You seem to be agreeing that JWTs don't have state baked in, but can be tracked to the granularity you want, to adjust for your specific use case.
Also I'd be a proponent of tracking all the valid tokens if you care about invalidation, it gives more flexibility and you can report to your user their connected apps/devices.
On the general point, I think it's easier to add state and context to a system than to remove it, so I kinda agree with the tradeoff of having no state by default, even if for most public facing applications low granularity tracking will be needed.
We need our session tokens (Whether a random session ID or a JWT) to be able to be invalidated, which requires server-side state, but proponents of JWTs advertise statelessness as being a feature.
Granted, with JWTs, you'd only need to store a blacklist of invalidated tokens, whereas with plain session IDs, you need a database storing the data for every active session, so JWTs can still be used to minimize state.
You could easily put a session ID in it (and check against a DB), or have a field store a short expiration time stamp (and reissue periodically) if those matter to you.
Putting a session ID in it and checking against a DB defeats the supposed "stateless" benefit of JWTs.
Being able to use a current JWT to acquire a refreshed JWT doesn't prevent attackers from using stolen JWTs indefinitely. A short time stamp just means they have to catch the JWT live and not just steal it from some storage.

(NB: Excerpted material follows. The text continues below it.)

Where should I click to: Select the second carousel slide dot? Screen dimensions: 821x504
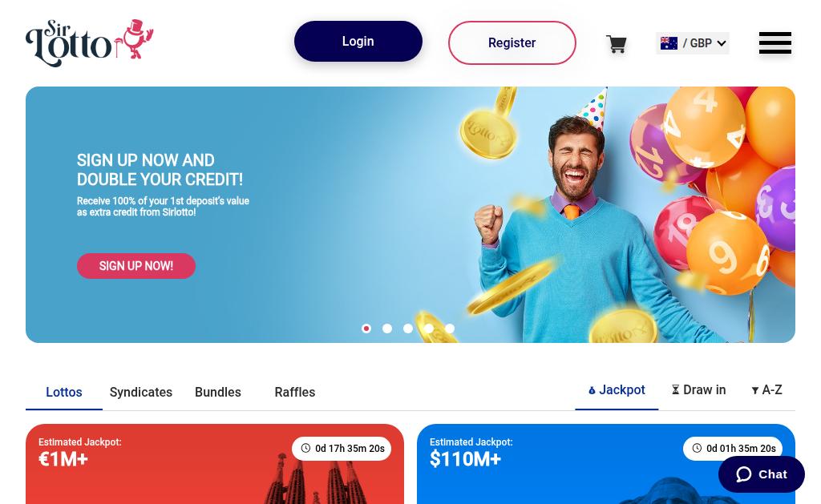click(x=387, y=329)

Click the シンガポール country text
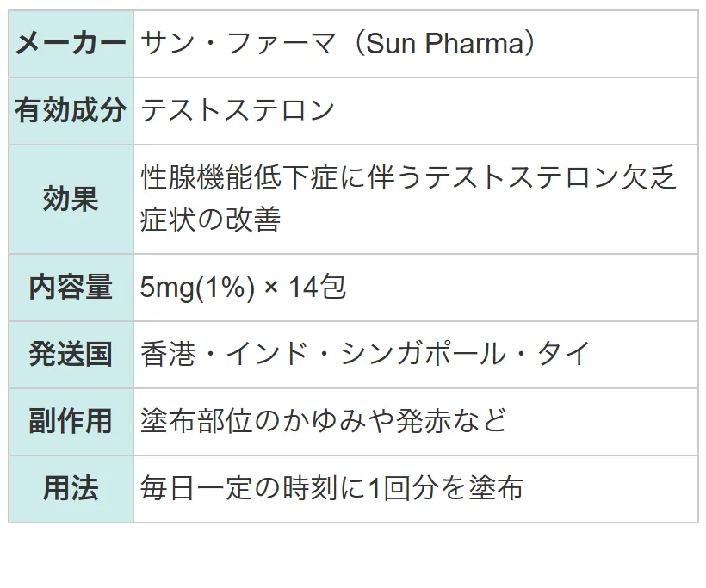point(423,354)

A ‘stateless’ JWT with a unique session identifier allows you to check state WHEN YOU WANT, but not when you don’t. So you can use it statelessly to your hearts content, or statefully when you need.

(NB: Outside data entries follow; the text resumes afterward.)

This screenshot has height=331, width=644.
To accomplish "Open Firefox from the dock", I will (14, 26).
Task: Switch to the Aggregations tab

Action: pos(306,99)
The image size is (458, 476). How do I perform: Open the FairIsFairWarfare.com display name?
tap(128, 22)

And the short time stamp definitely doesn’t mean an attacker can use it indefinitely, it means they can only use it for a short time before they have to check in with the backend that generates tokens to get a new one - which that backend would know that ‘logout’ or whatever had happened, and not generate one for it.
It sets a maximum period of time where old tokens can be used in a stateless fashion without ‘checking in’, while also not requiring a full synchronous check of a database on every usage of every token.
I think most folks would run away screaming from a codebase that did and did not check session data. Hopefully any company that does this has a lot of money set aside for bug bounties.
Every sizable system I’ve ever seen does it to some extent. It’s super common for static content with no security implications to not bother with a live check, or a system with high load but no major security implications (read only content for instance) to not do synchronous checks.
Especially if we’re talking 5-10 second session timeouts, it’s rarely even a theoretical concern and dramatically reduces load.
This is a bug, not a feature, especially if you make your tokens long-lived. If your implementation is completely stateless, then there's no way to invalidate a token to allow a user to log out. If a JWT somehow gets stolen, the user has no way to terminate the stolen session.
At best, you could create a blacklist of tokens that have been invalidated, which would delete rows as time goes on and the tokens reach their natural expiration date to avoid the database growing forever. But at that point, it's no longer stateless.